Hygrocybe austropratensis is a gilled fungus of the waxcap family found in a few scattered locations in dry sclerophyll forests in eastern Australia. It is a small mushroom with a 1.4–3 cm diameter pale orange or orange-brown cap and buff-coloured stipe and gills. It is known only from near Sydney, Hazelbrook in the Blue Mountains, and Victoria.

==Taxonomy==
Hygrocybe austropratensis was originally collected by mycologist Bruce A. Fuhrer in Warrandyte State Park in Melbourne's outer northeastern suburbs on 23 May 1996, and officially described by Australian mycologist Tony Young in 1999, from a designated holotype collected by Ray and Elma Kearney in Lane Cove Bushland Park in Sydney's suburban Lower North Shore district on 7 June 1996. Its specific epithet is made with the prefix austro- "southern" onto the existing pratensis "of a meadow".

It was separated from the wide-ranging buffcap (Hygrocybe pratensis) by its smaller spores and the fine white fur that covers young mushrooms.

==Description==
Hygrocybe austropratensis is a small mushroom with a pale orange to orange-brown cap 1.4–3 cm in diameter, initially convex and later flattening irregularly. All parts of the mushroom are covered with fine white down which disappears with age. The widely spaced thick gills are decurrent, and occasionally fork at the margin of the cap, and are buff. The buff stipe is 2–4.5 cm high and 0.4–0.7 cm thick and may be bulbous at the base.
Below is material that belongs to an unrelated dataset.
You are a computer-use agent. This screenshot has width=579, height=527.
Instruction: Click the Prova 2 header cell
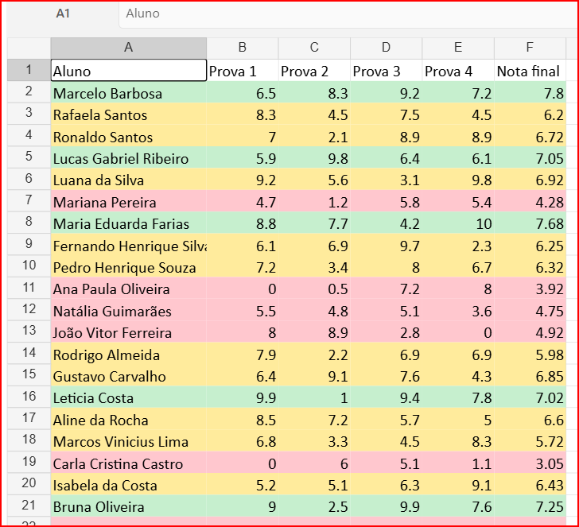pos(314,71)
The spore print is white, the oval spores measuring 7.5 x 6.3 μm.

==Distribution and habitat==
Saprotrophic, this species has been recovered from locations in southeastern Australia including Hazelbrook in the Blue Mountains and Sydney Basin, and Warrandyte in outer Melbourne. Fruiting bodies appear in autumn and winter (May and June), in leaf litter and mossy areas in dry forest, particularly with Kunzea ericoides, in warm temperate or subtropical climates.

It is currently listed by the Government of New South Wales as endangered, that is "likely to become extinct unless the circumstances and factors threatening its survival or evolutionary development cease to operate" as defined by the NSW Threatened Species Conservation Act 1995. Searching of suitable habitat has only yielded a very limited occurrence, and its habitat has been deemed vulnerable to waterborne pollution, weed encroachment and damage from pedestrians.